EXTRACTED INFORMATION below:

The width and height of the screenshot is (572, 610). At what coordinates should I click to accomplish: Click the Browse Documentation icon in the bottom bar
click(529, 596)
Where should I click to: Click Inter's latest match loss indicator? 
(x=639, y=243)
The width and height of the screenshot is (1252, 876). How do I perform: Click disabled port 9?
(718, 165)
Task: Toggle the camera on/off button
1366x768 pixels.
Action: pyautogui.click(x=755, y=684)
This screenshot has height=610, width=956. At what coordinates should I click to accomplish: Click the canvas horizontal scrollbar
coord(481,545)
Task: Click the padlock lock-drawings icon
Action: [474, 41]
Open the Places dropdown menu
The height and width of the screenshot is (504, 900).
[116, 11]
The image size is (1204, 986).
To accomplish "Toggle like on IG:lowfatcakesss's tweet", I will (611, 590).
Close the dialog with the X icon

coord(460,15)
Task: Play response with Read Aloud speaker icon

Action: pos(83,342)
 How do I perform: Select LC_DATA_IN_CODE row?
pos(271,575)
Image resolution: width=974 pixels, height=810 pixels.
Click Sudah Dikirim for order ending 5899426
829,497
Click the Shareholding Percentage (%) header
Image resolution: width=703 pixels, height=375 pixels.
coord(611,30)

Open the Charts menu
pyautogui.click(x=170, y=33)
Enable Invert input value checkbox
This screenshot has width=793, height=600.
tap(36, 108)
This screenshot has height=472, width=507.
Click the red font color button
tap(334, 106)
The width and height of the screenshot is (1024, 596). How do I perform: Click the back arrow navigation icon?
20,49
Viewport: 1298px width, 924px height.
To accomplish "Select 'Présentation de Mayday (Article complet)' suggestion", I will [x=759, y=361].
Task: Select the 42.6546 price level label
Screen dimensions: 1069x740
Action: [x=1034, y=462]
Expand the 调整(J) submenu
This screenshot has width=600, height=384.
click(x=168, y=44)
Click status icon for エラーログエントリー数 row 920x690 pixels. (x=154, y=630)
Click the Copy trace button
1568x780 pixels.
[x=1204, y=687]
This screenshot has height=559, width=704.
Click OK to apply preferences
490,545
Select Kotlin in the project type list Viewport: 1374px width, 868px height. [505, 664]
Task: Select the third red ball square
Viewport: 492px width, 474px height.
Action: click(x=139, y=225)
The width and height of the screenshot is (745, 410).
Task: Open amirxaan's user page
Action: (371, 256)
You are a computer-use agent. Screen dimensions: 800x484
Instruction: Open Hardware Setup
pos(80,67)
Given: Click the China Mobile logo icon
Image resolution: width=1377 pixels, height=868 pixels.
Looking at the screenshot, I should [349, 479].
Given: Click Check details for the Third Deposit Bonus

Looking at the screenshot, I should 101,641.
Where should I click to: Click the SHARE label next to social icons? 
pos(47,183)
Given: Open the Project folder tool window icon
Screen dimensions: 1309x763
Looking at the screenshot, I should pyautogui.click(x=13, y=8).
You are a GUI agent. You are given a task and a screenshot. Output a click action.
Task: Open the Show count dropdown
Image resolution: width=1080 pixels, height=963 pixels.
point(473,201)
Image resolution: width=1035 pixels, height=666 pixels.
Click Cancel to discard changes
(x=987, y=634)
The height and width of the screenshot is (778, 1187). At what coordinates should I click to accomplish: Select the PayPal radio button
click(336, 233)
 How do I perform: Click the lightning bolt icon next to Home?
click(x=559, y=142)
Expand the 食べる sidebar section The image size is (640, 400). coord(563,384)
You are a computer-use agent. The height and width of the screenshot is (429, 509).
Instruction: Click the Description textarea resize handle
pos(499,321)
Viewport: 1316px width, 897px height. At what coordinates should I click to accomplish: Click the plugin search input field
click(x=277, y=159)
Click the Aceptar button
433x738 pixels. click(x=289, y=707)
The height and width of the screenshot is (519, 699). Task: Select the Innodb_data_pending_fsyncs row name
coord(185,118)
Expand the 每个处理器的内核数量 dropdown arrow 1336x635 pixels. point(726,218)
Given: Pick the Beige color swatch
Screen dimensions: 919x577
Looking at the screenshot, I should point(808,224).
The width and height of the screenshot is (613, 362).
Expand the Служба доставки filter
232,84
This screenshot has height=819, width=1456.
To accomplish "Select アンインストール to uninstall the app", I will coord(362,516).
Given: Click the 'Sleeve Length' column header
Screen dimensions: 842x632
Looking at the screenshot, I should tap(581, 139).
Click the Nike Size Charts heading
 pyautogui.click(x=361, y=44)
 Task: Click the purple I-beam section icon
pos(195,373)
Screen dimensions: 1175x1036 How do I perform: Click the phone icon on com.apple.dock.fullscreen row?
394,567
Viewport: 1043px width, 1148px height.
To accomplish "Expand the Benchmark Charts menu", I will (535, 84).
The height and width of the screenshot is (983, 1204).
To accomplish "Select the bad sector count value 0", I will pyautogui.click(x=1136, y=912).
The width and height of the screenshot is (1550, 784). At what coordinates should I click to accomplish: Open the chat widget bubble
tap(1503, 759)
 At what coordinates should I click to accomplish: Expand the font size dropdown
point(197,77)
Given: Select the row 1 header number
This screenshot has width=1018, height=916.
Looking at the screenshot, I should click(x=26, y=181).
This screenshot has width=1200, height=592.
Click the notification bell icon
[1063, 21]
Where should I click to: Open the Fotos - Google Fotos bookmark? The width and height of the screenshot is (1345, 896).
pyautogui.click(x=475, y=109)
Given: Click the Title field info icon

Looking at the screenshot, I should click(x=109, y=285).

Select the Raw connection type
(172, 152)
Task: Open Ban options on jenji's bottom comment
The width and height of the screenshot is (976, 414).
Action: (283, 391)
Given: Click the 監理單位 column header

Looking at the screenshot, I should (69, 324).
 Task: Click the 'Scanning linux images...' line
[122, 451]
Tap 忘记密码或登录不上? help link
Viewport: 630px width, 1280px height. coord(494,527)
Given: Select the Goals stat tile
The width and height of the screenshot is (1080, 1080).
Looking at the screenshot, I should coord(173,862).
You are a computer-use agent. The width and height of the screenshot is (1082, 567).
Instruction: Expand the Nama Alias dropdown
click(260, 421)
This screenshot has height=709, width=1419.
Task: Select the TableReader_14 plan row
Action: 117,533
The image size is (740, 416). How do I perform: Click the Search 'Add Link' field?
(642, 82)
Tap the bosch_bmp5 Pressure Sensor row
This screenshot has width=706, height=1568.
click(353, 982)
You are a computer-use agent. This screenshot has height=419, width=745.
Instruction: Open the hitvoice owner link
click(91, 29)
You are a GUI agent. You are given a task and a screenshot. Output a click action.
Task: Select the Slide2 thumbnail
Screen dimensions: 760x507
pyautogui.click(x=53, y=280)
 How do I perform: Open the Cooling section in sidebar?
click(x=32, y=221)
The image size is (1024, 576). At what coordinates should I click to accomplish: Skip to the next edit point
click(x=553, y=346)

End of EXTRACTED INFORMATION.

PROMPT →
Report each line of the records that holds the word "agent".

SOLUTION TO THIS PROBLEM →
You are a computer-use agent. Screen dimensions: 800x484
You are a GUI agent. You are given a task and a screenshot. Output a click action.
You are a computer-use agent. The height and width of the screenshot is (429, 509).
You are a computer-use agent. The width and height of the screenshot is (1082, 567).
You are a computer-use agent. This screenshot has height=419, width=745.
You are a GUI agent. You are given a task and a screenshot. Output a click action.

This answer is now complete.